Comments and Suggestions for Authors

1. Problems of the current situation: It is suggested that the core key problems of the system should be summarized in the introduction, and it can be seen from the method of this paper that they are divided into visual positioning problems, calculation inclination problems, and path planning problems, and the existing literature should describe these problems in the current situation.

2. Keywords should focus on the method of the paper itself, do not use too broad words, and try not to use Automation; Computer vision; This kind of big term, which will reduce the search efficiency of keywords.

3. The formula and drawings are not clearly expressed: for example, the naming of Figure 5 is recommended to explain the meaning of the picture. The problem with formulas, such as equation (3), does not explain any variables.
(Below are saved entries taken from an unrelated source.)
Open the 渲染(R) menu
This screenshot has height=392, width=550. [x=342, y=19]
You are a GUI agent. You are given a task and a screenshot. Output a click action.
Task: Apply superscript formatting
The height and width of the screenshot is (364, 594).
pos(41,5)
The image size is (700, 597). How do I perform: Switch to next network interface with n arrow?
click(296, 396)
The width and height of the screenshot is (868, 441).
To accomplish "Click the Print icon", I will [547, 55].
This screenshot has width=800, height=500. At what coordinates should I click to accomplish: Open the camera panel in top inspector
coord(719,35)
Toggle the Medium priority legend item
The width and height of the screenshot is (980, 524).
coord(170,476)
4. From the paper, this paper proposes a new visual localization strategy, which uses the method of object detection and segmentation for recognition, and the corner prediction method of heat map for Pose estimation, which does not clearly express the principle and advantages of the method in this paper. In addition, how the advantages of these two methods are proved is not shown in the experimental part. It is suggested that the principles and advantages of this method should be expressed in detail, and it is best to prove them through comparative experiments.
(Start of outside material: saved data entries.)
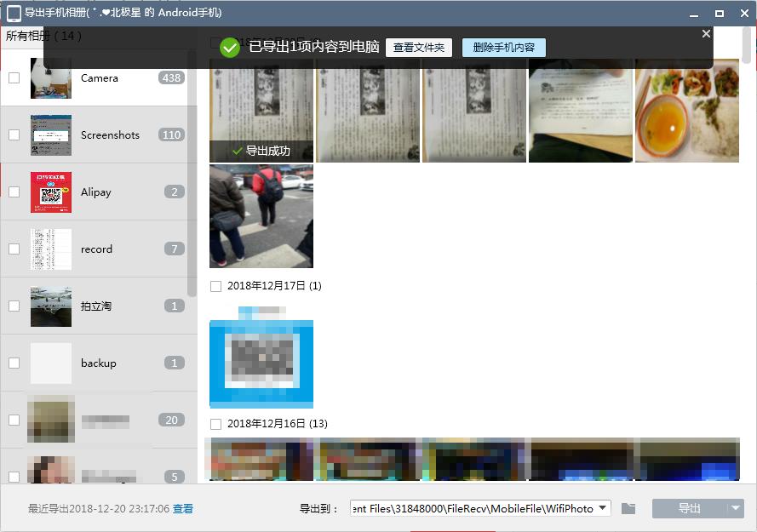Open the 导出到 export path dropdown

tap(604, 507)
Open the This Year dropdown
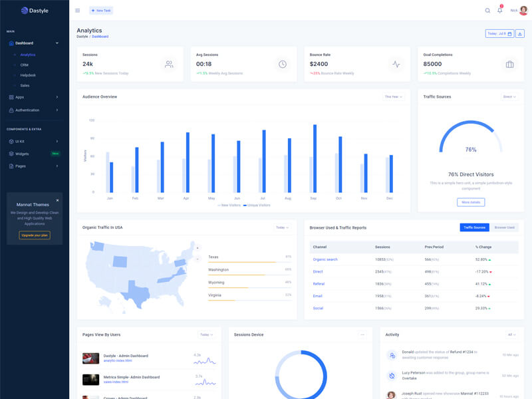532x399 pixels. point(393,96)
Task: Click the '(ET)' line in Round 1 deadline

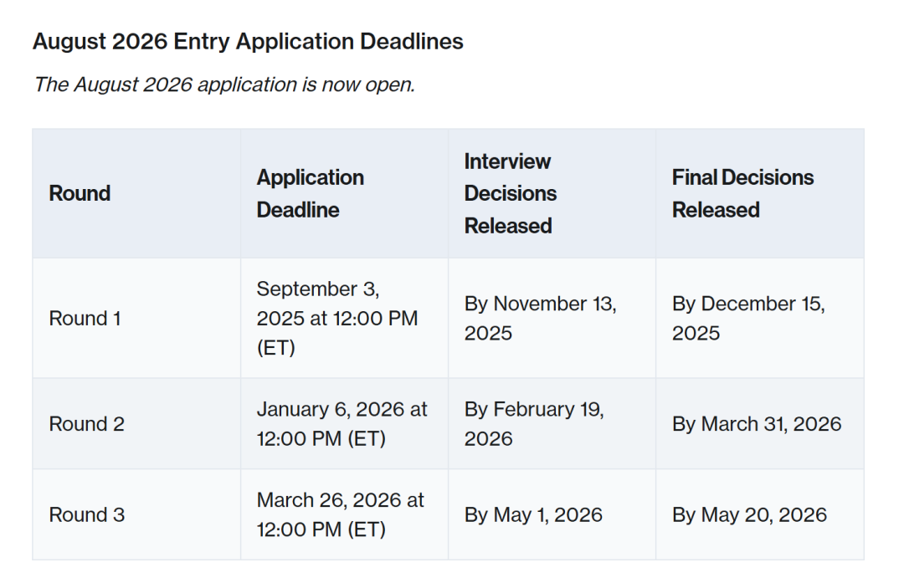Action: (x=275, y=348)
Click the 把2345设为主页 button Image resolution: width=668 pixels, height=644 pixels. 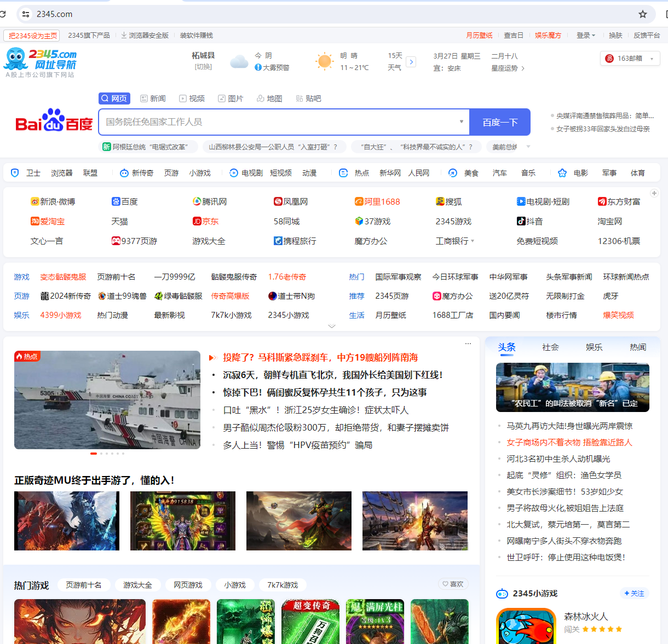(x=31, y=34)
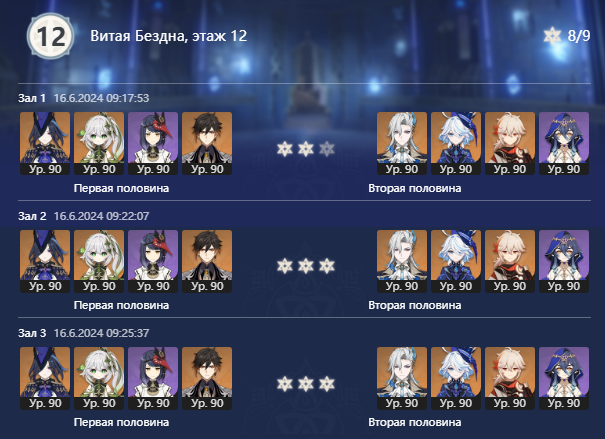Select Kazuha's portrait in Зал 3 second half
The image size is (605, 439).
click(510, 378)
5. In the same way: the algorithm of the path planning part should also be fully expressed, and comparative experiments should be added.

Comments on the Quality of English Language

There is still some room for improvement in English expression skills. It is recommended that authors pay more attention to the accuracy and fluency of language when writing papers, and avoid using words and sentences that are too complex or obscure, so as to improve the readability and understandability of the paper.

Author Response

Comment 1: Problems of the current situation: It is suggested that the core key problems of the system should be summarized in the introduction, and it can be seen from the method of this paper that they are divided into visual positioning problems, calculation inclination problems, and path planning problems, and the existing literature should describe these problems in the current situation.
- Response 1: We agree with the suggested revisions, and we have modified the introduction section to include the necessary context. Additions can be found on lines 27-38.
- Comment 2: Keywords should focus on the method of the paper itself, do not use too broad words, and try not to use Automation; Computer vision; This kind of big term, which will reduce the search efficiency of keywords.
- Response 2: We have proposed new keywords that we believe better represent the area of interest of this paper.
- Comment 3: The formula and drawings are not clearly expressed: for example, the naming of Figure 5 is recommended to explain the meaning of the picture. The problem with formulas, such as equation (3), does not explain any variables.
- Response 3: Additional context has been added to figures 3, 4, 5 and 6: An explanation for variables present in equation 3 has been added on line 244.
- Comment 4: From the paper, this paper proposes a new visual localization strategy, which uses the method of object detection and segmentation for recognition, and the corner prediction method of heat map for Pose estimation, which does not clearly express the principle and advantages of the method in this paper. In addition, how the advantages of these two methods are proved is not shown in the experimental part. It is suggested that the principles and advantages of this method should be expressed in detail, and it is best to prove them through comparative experiments.
- Response 4: We agree with the point raised by the reviewer. Comparative experiments were performed in comparison with other visual processing strategies such as FAST-CDPA. We show how our method is resilient to false positive predictions in cluttered scenes and to false negative errors in challenging lighting conditions, presenting both qualitative and quantitative comparisons with the aforementioned method. These additions can be found on section 4.2.1. -
Comment 5: In the same way: the algorithm of the path planning part should also be fully expressed, and comparative experiments should be added.
- Response 5: We have expanded upon the algorithm used for the definition of waypoints, and experimental comparisons have been performed. Section 3.4 was rewritten, and comparative results were added to section 4.3.

Reviewer 2 Report

Comments and Suggestions for Authors

I am honored to review this manuscript. The study explored real-time damage detection networks in mines based on conveyor belts with knowledge distillation. However, I believe that the manuscript requires substantial revisions before it can be considered for publication. Below, I outline the key areas that would benefit from further improvements.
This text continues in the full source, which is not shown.